Re: [PATCH v3 2/4] landlock: Fix handling of disconnected directories

Abhinav Saxena <xandfury@xxxxxxxxx> · Thu, 24 Jul 2025 21:54:22 -0600

Hi!

Mickaël Salaün <mic@xxxxxxxxxxx> writes:
> On Thu, Jul 24, 2025 at 04:49:24PM +0200, Günther Noack wrote:
>> On Wed, Jul 23, 2025 at 11:01:42PM +0200, Mickaël Salaün wrote:
>> > On Tue, Jul 22, 2025 at 07:04:02PM +0100, Tingmao Wang wrote:
>> > > On the other hand, I’m still a bit uncertain about the domain check
>> > > semantics.  While it would not cause a rename to be allowed if it is
>> > > otherwise not allowed by any rules on or above the mountpoint, this gets a
>> > > bit weird if we have a situation where renames are allowed on the
>> > > mountpoint or everywhere, but not read/writes, however read/writes are
>> > > allowed directly on a file, but the dir containing that file gets
>> > > disconnected so the sandboxed application can’t read or write to it.
>> > > (Maybe someone would set up such a policy where renames are allowed,
>> > > expecting Landlock to always prevent renames where additional permissions
>> > > would be exposed?)
>> > >
>> > > In the above situation, if the file is then moved to a connected
>> > > directory, it will become readable/writable again.
>> >
>> > We can generalize this issue to not only the end file but any component
>> > of the path: disconnected directories.  In fact, the main issue is the
>> > potential inconsistency of access checks over time (e.g. between two
>> > renames).  This could be exploited to bypass the security checks done
>> > for FS_REFER.
>> >
>> > I see two solutions:
>> >
>> > 1. *Always* walk down to the IS_ROOT directory, and then jump to the
>> >    mount point.  This makes it possible to have consistent access checks
>> >    for renames and open/use.  The first downside is that that would
>> >    change the current behavior for bind mounts that could get more
>> >    access rights (if the policy explicitly sets rights for the hidden
>> >    directories).  The second downside is that we’ll do more walk.
>> >
>> > 2. Return -EACCES (or -ENOENT) for actions involving disconnected
>> >    directories, or renames of disconnected opened files.  This second
>> >    solution is simpler and safer but completely disables the use of
>> >    disconnected directories and the rename of disconnected files for
>> >    sandboxed processes.

▶ **Goals**
1. Rewrite the part of the Landlock thread starting at "Mickaël Salaün <mic@xxxxxxxxxxx>" and ending at "write to it.", changing "mountpoint" to "mount point".
2. List every person the Landlock thread names as the writer of a message or of a quoted message.
3. According to the Landlock thread, why is the possible inconsistency of access checks over time a problem?
The rows after this point are not needed.

▶ **Dataset excerpts**
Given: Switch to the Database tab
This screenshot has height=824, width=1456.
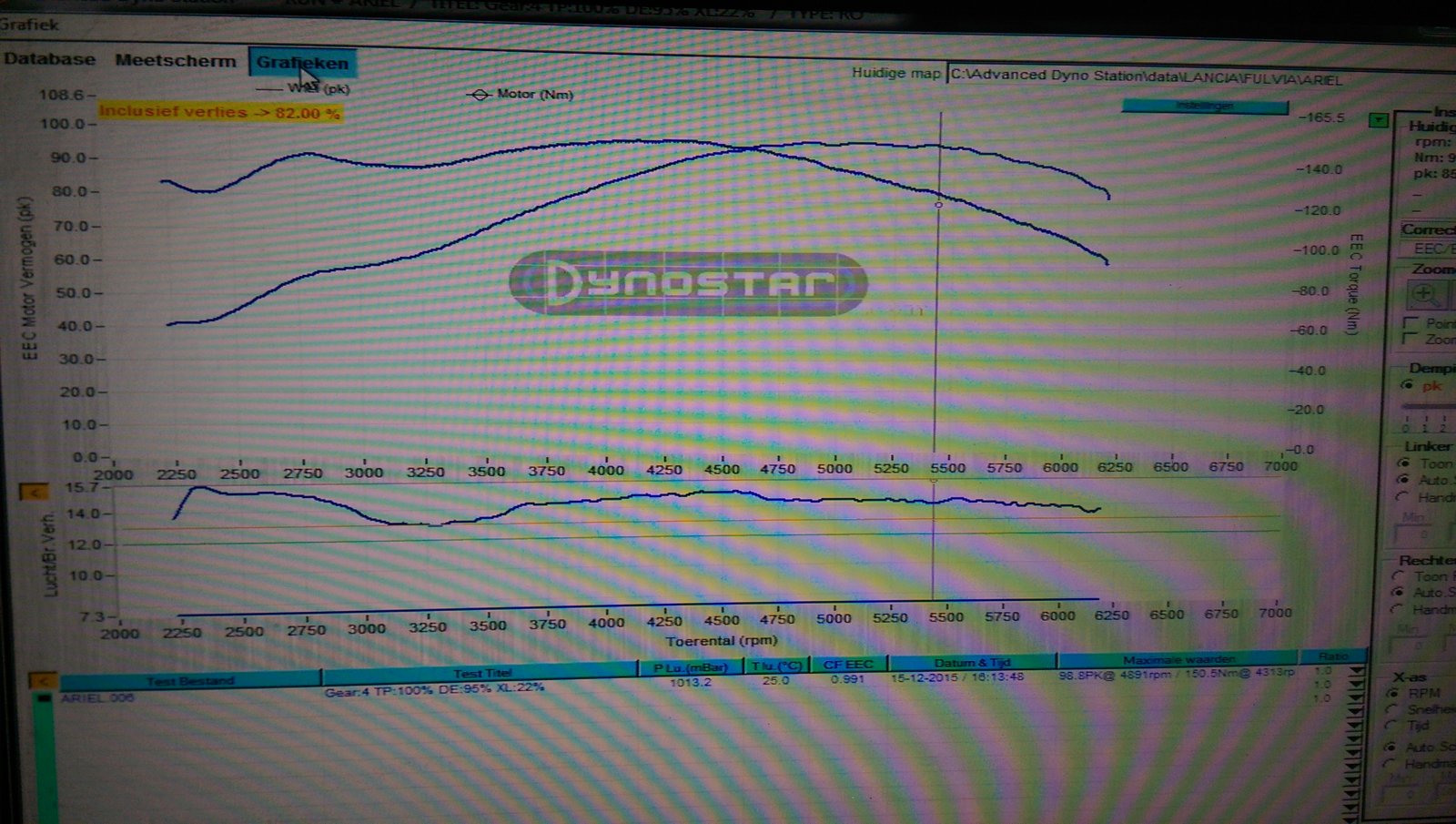Looking at the screenshot, I should click(49, 59).
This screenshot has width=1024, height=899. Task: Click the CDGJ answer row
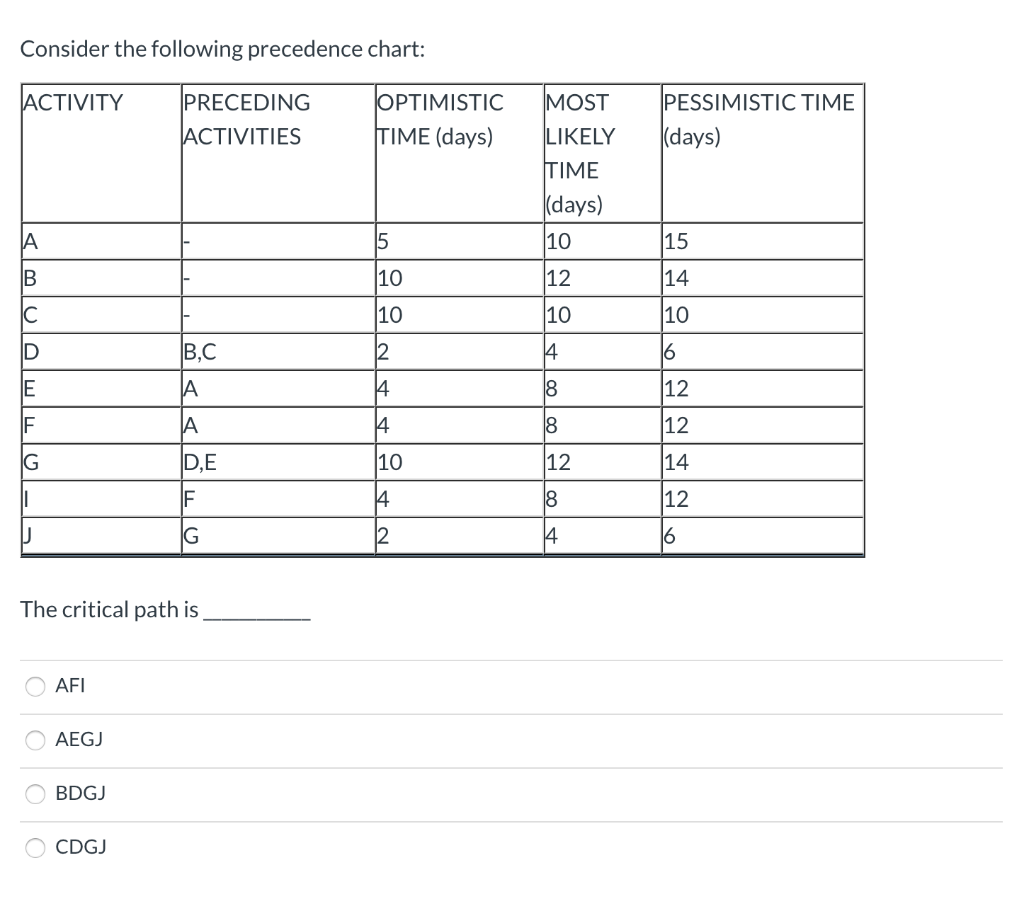pyautogui.click(x=80, y=847)
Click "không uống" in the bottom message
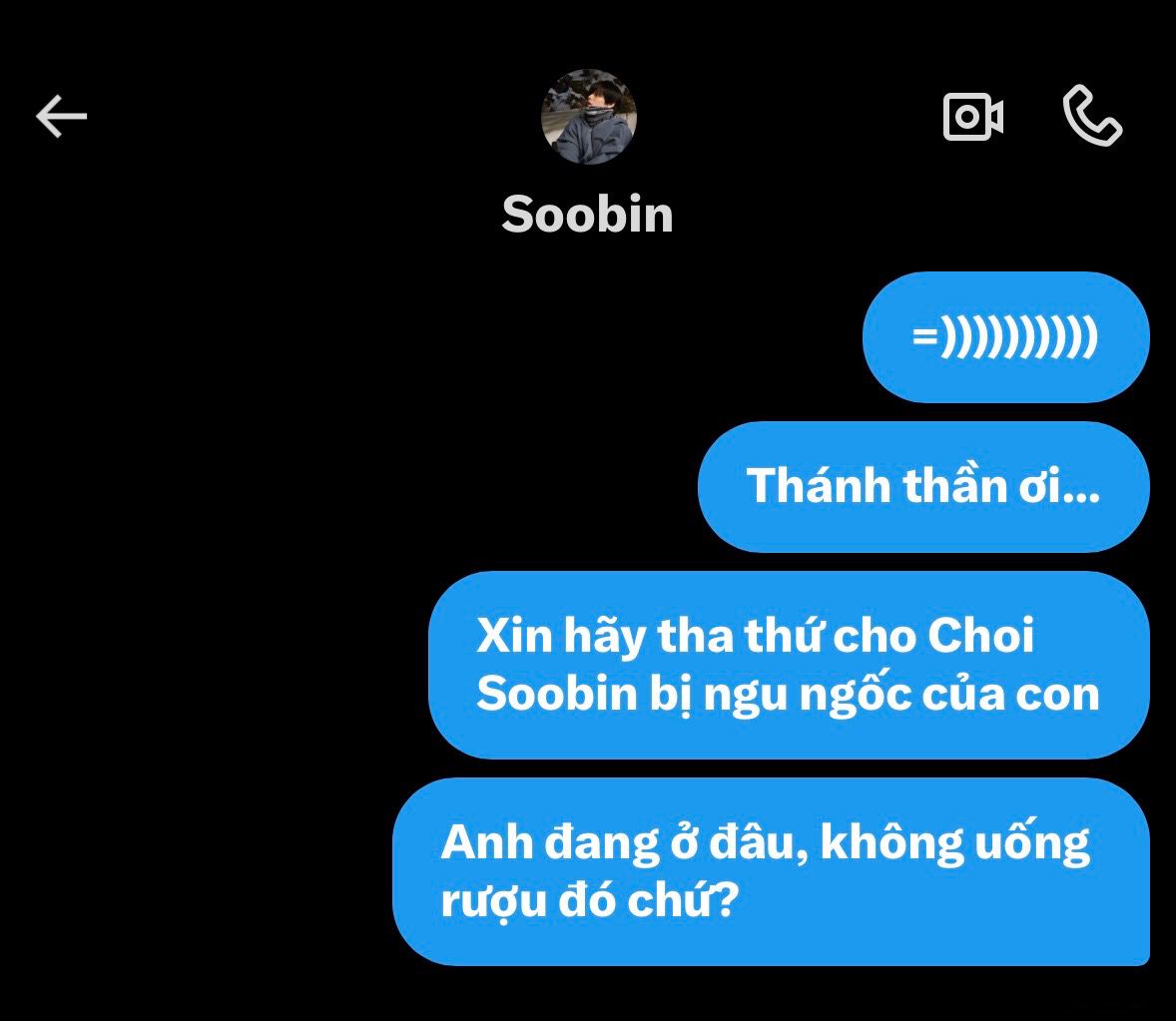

▶ **Exercise results**
1.
Mickaël Salaün <mic@xxxxxxxxxxx> writes:
> On Thu, Jul 24, 2025 at 04:49:24PM +0200, Günther Noack wrote:
>> On Wed, Jul 23, 2025 at 11:01:42PM +0200, Mickaël Salaün wrote:
>> > On Tue, Jul 22, 2025 at 07:04:02PM +0100, Tingmao Wang wrote:
>> > > On the other hand, I’m still a bit uncertain about the domain check
>> > > semantics.  While it would not cause a rename to be allowed if it is
>> > > otherwise not allowed by any rules on or above the mount point, this gets a
>> > > bit weird if we have a situation where renames are allowed on the
>> > > mount point or everywhere, but not read/writes, however read/writes are
>> > > allowed directly on a file, but the dir containing that file gets
>> > > disconnected so the sandboxed application can’t read or write to it.

2. Abhinav Saxena, Mickaël Salaün, Günther Noack, Tingmao Wang

3. The inconsistency could show up, for example, between two renames, and it could be exploited to bypass the security checks done for FS_REFER.